Lehrgebiet Informationssysteme

FB Informatik

LG IS

AG DBIS

(C) AG DBIS

Improving Content-Oriented XML Retrieval by Applying Structural Patterns

Philipp Dopichaj

Fachbereich Informatik
Technische Universität Kaiserslautern
Gottlieb-Daimler-Straße
D-67663 Kaiserslautern
dopichaj@informatik.uni-kl.de

Full paper

Abstract:

XML is the perfect format for storing (mostly) textual documents in a knowledge management system; its flexibility enables users to store both highly structured data and free text in the same document.

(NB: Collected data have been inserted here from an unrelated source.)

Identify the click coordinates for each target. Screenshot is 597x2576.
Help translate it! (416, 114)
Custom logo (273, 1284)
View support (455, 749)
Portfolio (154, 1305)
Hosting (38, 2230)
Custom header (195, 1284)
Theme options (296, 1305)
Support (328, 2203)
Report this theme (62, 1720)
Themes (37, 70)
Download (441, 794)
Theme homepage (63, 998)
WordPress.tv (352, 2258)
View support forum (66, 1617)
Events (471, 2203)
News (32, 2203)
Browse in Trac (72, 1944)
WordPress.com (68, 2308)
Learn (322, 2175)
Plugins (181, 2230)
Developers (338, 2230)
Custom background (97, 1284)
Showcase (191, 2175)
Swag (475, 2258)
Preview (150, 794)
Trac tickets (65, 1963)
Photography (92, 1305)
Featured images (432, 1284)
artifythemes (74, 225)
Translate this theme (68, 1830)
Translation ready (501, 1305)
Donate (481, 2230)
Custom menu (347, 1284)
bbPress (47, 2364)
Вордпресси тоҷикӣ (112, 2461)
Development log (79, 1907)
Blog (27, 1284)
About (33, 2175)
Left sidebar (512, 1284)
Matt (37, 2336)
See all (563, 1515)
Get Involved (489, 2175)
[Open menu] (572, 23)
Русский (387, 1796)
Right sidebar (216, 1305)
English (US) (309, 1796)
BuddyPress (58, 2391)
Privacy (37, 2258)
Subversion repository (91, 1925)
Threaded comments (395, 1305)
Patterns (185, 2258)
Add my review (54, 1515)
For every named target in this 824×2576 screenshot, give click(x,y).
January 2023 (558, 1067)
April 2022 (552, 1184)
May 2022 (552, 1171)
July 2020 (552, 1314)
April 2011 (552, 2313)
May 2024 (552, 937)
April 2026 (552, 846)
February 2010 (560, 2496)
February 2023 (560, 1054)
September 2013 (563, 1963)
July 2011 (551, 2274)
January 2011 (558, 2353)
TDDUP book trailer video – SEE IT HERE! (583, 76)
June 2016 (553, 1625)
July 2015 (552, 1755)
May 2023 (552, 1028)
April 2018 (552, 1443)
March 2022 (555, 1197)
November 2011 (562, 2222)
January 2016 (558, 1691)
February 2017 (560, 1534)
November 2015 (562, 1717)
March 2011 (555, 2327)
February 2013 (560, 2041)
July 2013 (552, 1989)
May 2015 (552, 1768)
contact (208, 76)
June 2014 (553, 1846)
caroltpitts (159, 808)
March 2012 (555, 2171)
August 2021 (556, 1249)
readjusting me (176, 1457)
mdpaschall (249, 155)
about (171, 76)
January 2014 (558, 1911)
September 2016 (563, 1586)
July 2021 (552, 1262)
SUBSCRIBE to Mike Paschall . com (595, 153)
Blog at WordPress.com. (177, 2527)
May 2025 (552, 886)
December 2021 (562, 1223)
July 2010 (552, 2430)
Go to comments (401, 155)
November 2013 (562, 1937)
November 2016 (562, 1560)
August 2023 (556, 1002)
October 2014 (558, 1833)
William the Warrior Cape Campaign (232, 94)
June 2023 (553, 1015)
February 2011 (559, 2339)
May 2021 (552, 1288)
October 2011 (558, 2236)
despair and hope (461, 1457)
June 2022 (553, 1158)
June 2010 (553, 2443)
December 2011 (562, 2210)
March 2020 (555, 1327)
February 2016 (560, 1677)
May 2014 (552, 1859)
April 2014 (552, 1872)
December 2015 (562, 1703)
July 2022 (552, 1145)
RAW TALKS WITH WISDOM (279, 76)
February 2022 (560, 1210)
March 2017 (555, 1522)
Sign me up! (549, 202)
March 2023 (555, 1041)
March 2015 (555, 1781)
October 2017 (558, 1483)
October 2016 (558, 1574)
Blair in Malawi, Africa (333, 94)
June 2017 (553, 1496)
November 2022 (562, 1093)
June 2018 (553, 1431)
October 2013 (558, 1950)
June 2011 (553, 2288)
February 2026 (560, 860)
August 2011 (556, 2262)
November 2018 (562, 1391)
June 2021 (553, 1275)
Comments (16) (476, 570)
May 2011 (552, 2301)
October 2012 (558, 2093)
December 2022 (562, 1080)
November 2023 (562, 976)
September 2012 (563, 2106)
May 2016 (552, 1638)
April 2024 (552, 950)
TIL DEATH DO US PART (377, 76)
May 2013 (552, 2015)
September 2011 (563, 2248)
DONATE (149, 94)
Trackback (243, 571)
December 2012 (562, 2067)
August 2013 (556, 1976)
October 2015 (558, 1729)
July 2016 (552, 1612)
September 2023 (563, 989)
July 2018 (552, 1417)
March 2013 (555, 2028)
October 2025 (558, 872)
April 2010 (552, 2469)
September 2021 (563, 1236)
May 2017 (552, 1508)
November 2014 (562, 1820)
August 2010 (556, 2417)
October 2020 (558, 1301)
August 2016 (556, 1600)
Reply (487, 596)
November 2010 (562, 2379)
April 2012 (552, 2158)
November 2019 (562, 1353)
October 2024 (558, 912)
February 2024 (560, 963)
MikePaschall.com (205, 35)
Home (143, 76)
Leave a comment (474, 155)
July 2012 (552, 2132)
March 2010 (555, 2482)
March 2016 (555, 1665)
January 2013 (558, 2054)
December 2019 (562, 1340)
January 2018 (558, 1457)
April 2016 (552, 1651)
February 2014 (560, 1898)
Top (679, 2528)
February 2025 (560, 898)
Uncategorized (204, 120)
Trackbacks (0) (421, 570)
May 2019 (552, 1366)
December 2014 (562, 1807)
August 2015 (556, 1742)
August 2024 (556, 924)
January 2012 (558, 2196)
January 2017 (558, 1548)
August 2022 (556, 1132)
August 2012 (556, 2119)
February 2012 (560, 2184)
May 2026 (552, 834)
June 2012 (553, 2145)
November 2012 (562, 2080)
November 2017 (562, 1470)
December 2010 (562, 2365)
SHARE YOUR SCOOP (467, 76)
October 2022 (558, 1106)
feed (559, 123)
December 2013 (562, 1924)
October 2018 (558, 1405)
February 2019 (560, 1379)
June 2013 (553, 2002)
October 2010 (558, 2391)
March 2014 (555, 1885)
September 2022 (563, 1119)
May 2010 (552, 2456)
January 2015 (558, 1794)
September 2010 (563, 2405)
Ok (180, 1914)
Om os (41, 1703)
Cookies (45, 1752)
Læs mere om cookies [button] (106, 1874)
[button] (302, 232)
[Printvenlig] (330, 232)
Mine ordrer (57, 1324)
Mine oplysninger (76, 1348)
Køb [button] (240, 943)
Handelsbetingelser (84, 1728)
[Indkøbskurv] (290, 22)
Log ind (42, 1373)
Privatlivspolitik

For knowledge management, it is important to be able to search the free-text parts effectively; users need to find the information that helps them solve their problem without having to wade through much information that is not relevant for their problem. Content-oriented XML retrieval addresses this challenge: In contrast to traditional information retrieval, documents are not considered atomic units, that is, elements such as sections or paragraphs can be returned. One implication of this is that results can overlap (for example a paragraph and the surrounding section). Although overlapping results are undesirable in the final retrieval result as presented to the user, they can help to improve the quality of the final result: We take advantage of overlaps by applying patterns to small subtrees of the retrieval result (result contexts); matching patterns adjust the retrieval status values of the involved node in order to promote the best results. We demonstrate on the INEX 2005 test collection that this postprocessing can lead to a significant improvement in retrieval quality.

Proc. ICEIS 2007, Funchal, June 2007.